(Records of locating words and elements)
====
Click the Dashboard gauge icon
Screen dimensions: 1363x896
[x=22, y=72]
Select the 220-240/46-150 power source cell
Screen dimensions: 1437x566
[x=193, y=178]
====
**Aim**
Quote all of the material above word for word.

**Task result**
Click the Dashboard gauge icon
Screen dimensions: 1363x896
[x=22, y=72]
Select the 220-240/46-150 power source cell
Screen dimensions: 1437x566
[x=193, y=178]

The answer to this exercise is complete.